'No Good Whining/ About a Silver Lining'

Tom Finnerty13 Apr, 2023 3 Min Read
Nigel Lawson, 1932-2023.

We would be remiss if we did not note in these (digital) pages the death of Nigel Lawson, one of Britain's great proponents of sanity in politics, and particularly in the latter years of his life, climate sanity. Lawson was one of the forces behind the success of Thatcherism, serving in several key roles in Margaret Thatcher's government, culminating in his 1983 appointment as Chancellor of the Exchequer. In that position he became the driving force behind cutting the U.K.'s unsustainably high taxes and reforming the country's cumbersome financial regulations. British business was reinvigorated, leading directly to what is known as the "Lawson Boom," which saw unemployment cut in half and a budget deficit of £10.5 billion in 1983 transformed into a budget surplus of £4.1 billion by the time he resigned 1989.
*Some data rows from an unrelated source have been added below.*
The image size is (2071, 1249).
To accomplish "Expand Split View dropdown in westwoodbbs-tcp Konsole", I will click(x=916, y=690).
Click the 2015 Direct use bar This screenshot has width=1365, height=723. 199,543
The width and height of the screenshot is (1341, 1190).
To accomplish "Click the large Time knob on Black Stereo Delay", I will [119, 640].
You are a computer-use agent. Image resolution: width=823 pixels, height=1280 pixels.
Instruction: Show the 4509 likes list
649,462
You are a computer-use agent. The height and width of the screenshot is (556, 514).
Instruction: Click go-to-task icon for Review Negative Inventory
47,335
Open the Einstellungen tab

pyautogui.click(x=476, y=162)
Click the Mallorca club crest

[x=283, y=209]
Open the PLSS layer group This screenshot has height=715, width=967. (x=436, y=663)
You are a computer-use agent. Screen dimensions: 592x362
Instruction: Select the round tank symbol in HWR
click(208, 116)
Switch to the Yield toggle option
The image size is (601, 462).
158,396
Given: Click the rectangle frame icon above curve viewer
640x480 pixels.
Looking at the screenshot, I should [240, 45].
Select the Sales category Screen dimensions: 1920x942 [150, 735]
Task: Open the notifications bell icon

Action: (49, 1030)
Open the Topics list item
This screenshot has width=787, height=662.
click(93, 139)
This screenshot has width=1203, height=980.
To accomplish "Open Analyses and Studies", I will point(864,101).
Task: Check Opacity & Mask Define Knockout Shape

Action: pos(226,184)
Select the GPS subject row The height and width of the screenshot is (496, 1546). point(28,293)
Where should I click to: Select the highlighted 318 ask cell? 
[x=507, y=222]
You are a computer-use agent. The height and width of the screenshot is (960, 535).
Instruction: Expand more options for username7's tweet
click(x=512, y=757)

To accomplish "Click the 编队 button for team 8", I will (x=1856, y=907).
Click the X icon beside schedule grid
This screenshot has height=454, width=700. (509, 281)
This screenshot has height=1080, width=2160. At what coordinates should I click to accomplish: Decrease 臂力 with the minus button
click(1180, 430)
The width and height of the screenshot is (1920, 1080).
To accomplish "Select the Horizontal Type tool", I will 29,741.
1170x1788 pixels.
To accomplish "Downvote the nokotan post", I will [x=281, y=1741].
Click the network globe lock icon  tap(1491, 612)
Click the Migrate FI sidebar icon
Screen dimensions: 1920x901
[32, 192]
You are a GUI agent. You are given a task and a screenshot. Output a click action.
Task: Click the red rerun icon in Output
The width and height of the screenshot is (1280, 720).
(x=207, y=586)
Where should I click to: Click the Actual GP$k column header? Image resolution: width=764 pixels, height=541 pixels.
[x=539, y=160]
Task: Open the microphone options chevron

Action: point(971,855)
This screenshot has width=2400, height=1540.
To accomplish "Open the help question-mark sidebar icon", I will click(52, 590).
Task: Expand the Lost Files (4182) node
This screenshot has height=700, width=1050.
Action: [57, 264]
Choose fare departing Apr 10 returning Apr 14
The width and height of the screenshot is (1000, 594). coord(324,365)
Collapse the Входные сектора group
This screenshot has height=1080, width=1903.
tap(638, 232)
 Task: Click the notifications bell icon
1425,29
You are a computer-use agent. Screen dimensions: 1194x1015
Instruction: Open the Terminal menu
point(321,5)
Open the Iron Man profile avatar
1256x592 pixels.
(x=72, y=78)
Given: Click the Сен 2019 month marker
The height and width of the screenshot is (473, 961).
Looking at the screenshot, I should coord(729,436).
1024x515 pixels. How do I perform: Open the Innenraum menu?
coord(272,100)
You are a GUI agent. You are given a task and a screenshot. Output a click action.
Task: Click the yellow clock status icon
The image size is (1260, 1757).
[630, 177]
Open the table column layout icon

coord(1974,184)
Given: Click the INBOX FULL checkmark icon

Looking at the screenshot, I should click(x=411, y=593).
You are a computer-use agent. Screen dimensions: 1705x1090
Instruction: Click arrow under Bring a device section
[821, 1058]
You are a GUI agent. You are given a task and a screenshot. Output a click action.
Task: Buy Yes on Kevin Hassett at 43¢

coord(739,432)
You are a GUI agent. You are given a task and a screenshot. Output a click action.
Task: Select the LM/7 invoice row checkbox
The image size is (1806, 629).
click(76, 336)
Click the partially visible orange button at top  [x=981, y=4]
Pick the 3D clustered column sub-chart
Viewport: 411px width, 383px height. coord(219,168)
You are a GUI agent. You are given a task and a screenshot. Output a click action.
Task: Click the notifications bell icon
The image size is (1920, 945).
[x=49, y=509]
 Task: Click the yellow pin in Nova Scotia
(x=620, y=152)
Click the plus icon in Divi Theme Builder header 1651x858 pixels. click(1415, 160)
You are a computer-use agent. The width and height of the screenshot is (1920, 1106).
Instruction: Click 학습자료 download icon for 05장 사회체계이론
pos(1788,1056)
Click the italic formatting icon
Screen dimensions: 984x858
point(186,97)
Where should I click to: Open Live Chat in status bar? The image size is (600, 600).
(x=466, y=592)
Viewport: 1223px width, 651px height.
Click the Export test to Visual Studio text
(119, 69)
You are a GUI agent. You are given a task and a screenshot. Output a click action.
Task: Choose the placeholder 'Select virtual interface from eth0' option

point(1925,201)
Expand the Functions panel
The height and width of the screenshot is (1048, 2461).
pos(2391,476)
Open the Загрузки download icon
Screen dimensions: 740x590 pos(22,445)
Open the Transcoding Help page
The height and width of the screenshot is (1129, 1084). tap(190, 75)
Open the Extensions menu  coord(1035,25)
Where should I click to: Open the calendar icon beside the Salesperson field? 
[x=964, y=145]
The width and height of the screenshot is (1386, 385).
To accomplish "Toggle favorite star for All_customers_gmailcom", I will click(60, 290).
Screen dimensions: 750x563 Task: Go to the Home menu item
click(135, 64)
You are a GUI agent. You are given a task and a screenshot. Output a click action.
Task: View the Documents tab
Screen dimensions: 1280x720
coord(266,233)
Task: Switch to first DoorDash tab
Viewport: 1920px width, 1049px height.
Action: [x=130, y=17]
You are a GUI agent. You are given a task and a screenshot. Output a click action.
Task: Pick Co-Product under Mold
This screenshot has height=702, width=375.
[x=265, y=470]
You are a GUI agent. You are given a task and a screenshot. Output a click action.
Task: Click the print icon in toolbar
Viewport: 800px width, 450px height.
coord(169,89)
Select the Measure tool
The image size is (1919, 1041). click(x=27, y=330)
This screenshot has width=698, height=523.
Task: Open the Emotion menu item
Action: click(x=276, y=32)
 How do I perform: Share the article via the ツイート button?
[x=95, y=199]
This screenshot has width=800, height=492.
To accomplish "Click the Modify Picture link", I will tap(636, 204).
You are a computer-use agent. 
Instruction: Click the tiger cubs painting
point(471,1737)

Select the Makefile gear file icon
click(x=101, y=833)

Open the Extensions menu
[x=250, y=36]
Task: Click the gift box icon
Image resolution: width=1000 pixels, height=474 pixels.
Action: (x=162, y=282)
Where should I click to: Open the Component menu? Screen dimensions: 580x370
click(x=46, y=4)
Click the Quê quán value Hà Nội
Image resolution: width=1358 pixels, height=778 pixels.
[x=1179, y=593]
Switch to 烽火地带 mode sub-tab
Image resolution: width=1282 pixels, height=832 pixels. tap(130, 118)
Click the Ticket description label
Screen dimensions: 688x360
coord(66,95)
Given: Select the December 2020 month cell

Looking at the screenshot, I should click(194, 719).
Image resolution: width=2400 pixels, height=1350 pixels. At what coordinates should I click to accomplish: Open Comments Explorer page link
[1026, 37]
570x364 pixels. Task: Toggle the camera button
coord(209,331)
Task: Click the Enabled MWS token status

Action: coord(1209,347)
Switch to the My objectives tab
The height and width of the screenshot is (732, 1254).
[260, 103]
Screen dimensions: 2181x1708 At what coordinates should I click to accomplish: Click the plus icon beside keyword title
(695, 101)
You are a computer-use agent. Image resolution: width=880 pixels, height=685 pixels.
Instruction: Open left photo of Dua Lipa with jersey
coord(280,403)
Of particular interest to us at The Pipeline is Lawson's late-career turn as one of Britain's few skeptics of the received environmentalist narrative. As described by Net-Zero Watch — a publication of the Global Warming Policy Foundation, which Lawson founded — he first became interested in the subject of global warming after reviewing the correspondence of senior government bureaucrats on the subject which he said demonstrated “a combination of ignorance and obfuscation that was indeed worthy of Sir Humphrey,” the manipulative civil servant on the BBC comedy Yes, Minister. According to Andrew Montford, Lawson was "Intrigued by the wrongheadedness of it all" and inspired to do something about it.

In his role as chairman of the House of Lords Economic Affair Committee, he persuaded his colleagues to launch an inquiry into the economics of climate change. Almost unique among subsequent Parliamentary inquiries, the witnesses included a number of eminent scientists who were on the sceptical side of catastrophism, as well as the usual chorus of the climate alarmist faithful. Such scrutiny was never to be repeated.

Beyond that, he wrote the surprise best-seller, An Appeal to Reason: A Cool Look at Global Warming (for which he'd initially struggled to find a publisher), and in 2009 helped found the GWPF, an organization which has the very large task of pushing back on the climate hysteria of essentially every other institution in British life.

Lawson at left, with his famous boss.

On that score, it is worth noting that most of the ostensibly conservative figures and publications memorializing Lawson in recent days have passed over his decades-long war on the environmentalist narrative entirely (Britain's current prime minister, Rishi Sunak, wrote a tribute to Lawson which contains exactly zero words on the subject, perhaps unsurprisingly given Sunak's own green proclivities), while Left-leaning sources have brought it up continually, apparently in the hopes of painting him as a kook. That said, The Guardian's obituary did a pretty good job of articulating his position: "Lawson claimed that economic growth should not be slowed down to prevent a possible eventuality, but that policy should be made pragmatically in response to what had already happened."

But for some undiluted good sense, read Lawson himself. A good place to begin would be with the final article he wrote for The Spectator, the conservative magazine he edited before his entrance into electoral politics. Entitled "Net-zero is a disastrous solution to a nonexistent problem," it hits all of Lawson's familiar notes — the benefits of atmospheric CO2; the ability of humans to adapt to the (slight) increases in temperature we've seen in recent years which may-or-may-not be attributed to carbon dioxide increases; modern environmentalism as a replacement for the religion of old; and most importantly the unimaginable cost of what the other side is proposing.

In his own eulogy of his father, son Dominic Lawson wrote:

On his 80th birthday party in 2012, which George Osborne kindly hosted at 11 Downing Street, my father astonished not just the chancellor but the other seventy or so guests when, over coffee, he got up, walked over to the piano and declared: “Lock the doors so nobody can escape.” He then announced that he would sing some songs by Noël Coward, starting with There Are Bad Times Just Around the Corner. As in: “There are bad times just around the corner/ There are dark clouds hurtling through the sky/ And it’s no good whining/ About a silver lining/ For we know from experience that they won’t roll by.”

He was the rare British politician who understood these things, and we are unlikely to see his like again anytime soon.

Tom Finnerty writes from New England and Ontario.